The session – held from 4pm to 6pm at Maida Vale Library – started off with an introduction to esports and a Q&A session with the children offering a brief overview of competitive gaming and the careers available.
The children were split into two teams – Purple and Orange – and started with a few practice matches on Rocket League.
Once they got a feel for the game, the children were taught about the coaching side of esports and were encouraged to come up with new strategies in order to beat their competition.
Team Purple were successful in identifying their opponents’ weaknesses and playing to their strengths, picking up three wins in a row.

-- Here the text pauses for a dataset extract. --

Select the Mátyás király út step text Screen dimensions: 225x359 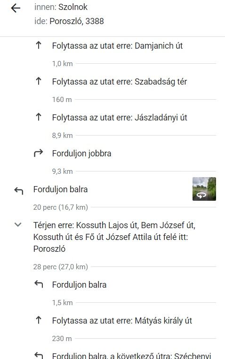122,321
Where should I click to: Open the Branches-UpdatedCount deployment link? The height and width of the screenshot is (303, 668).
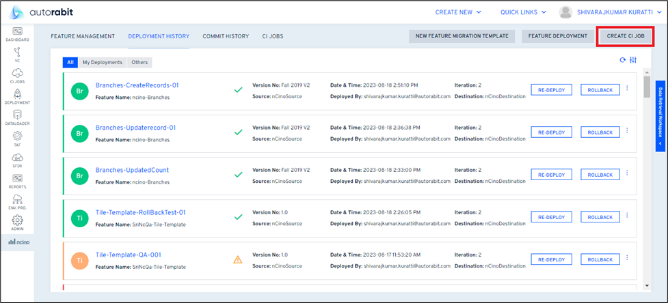click(132, 170)
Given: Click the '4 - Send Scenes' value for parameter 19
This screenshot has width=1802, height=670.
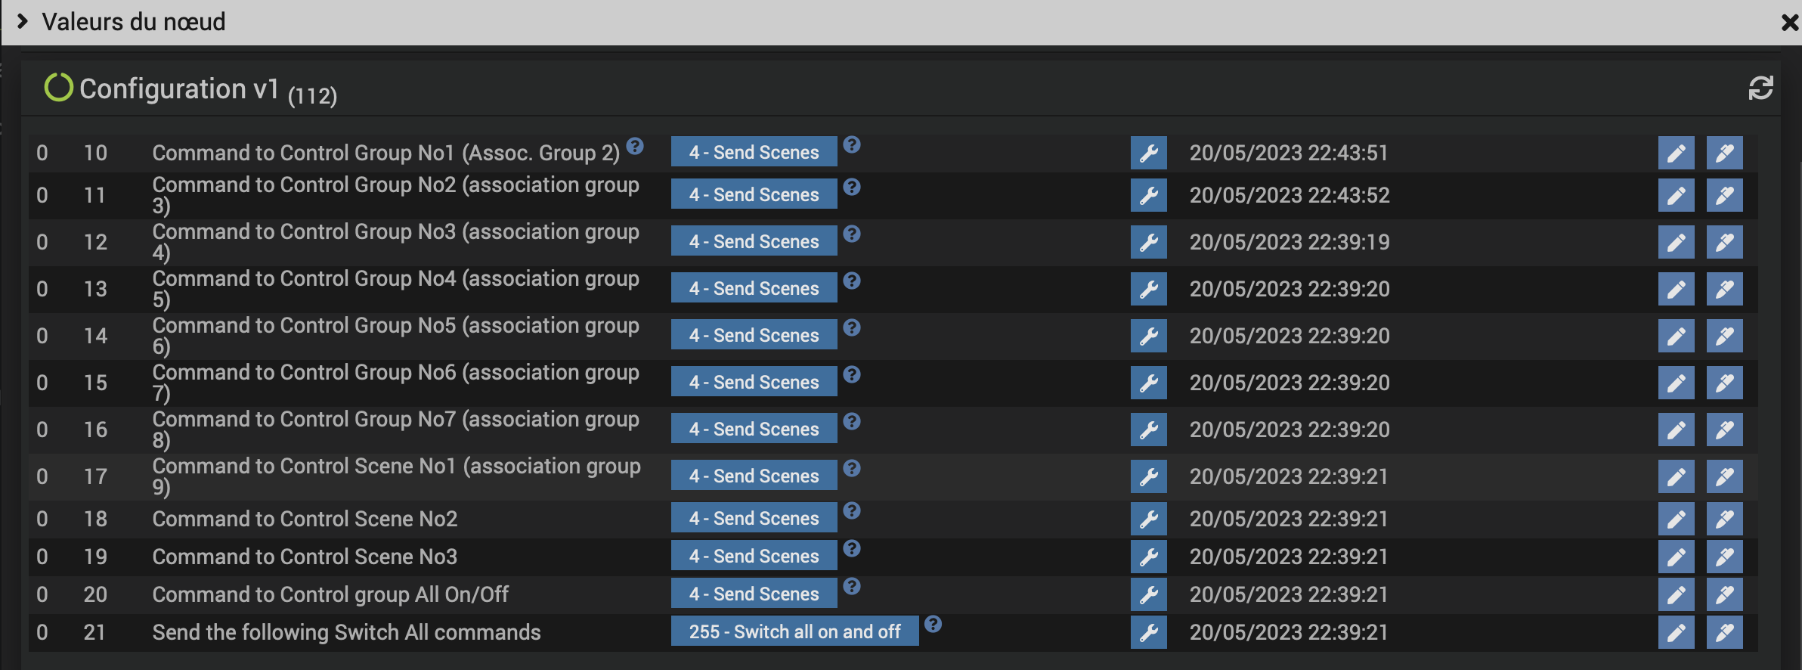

Following this, the children had a crack at casting. Up-and-coming caster and British Esports volunteer Harry “DocDa” Evans taught the children the basics of casting and the difference between play-by-play shoutcasting and colour casting.
Using a high-end workstation and a special caster desk at one end of the room, children were able to take turns casting the matches and streaming the action live to the British Esports Association’s Twitch channel.
After a break and some mix-and-match games, such as 1v1 duels and children vs volunteer matches (which the children won!), the two hours had flown by.
The British Esports team and volunteers set up the club at Maida Vale Library with systems provided by DinoPC
All of the children said they enjoyed themselves – particularly the casting element of the day – and learnt about teamwork and the nature of competitive gaming.
They each received a certificate and British Esports T-shirt and cap upon completion of the event.
We managed to interview a couple of the children afterwards.
10-year-old Amauri, from Our Lady Of Dolours RC Primary School, said: “When I started playing and getting used to the controls I started to enjoy it. Then when we had 1v1s I had a lot of fun, even though I lost most of the time.
“I liked when we had to talk as a team and had strategy. Sometimes the strategy doesn’t work but most of the time it does work.
“I really enjoy working with a team. My teammates encouraged me a lot and were very supportive.
“I might think of being in esports when I’m older. I want to be a video game designer.”
British Esports content director Dominic Sacco added: “I’m over the moon with the reception to today’s event. The children were left beaming and their parents seemed genuinely interested in the session and finding out more about esports too.
“I’m really looking forwards to the next three sessions and welcoming even more children to the library next week.”
Special thanks to volunteers Jordan Boyle and Harry Evans, British Esports staff Rob Allen and Westminster City Council’s Charlotte Fergusson and Nick Fuller.
We’ll have more footage, images and coverage from the pilot school over the coming weeks. The idea behind the initiative is to learn from the pilot and help other schools and libraries roll out their own esports clubs for children in the future.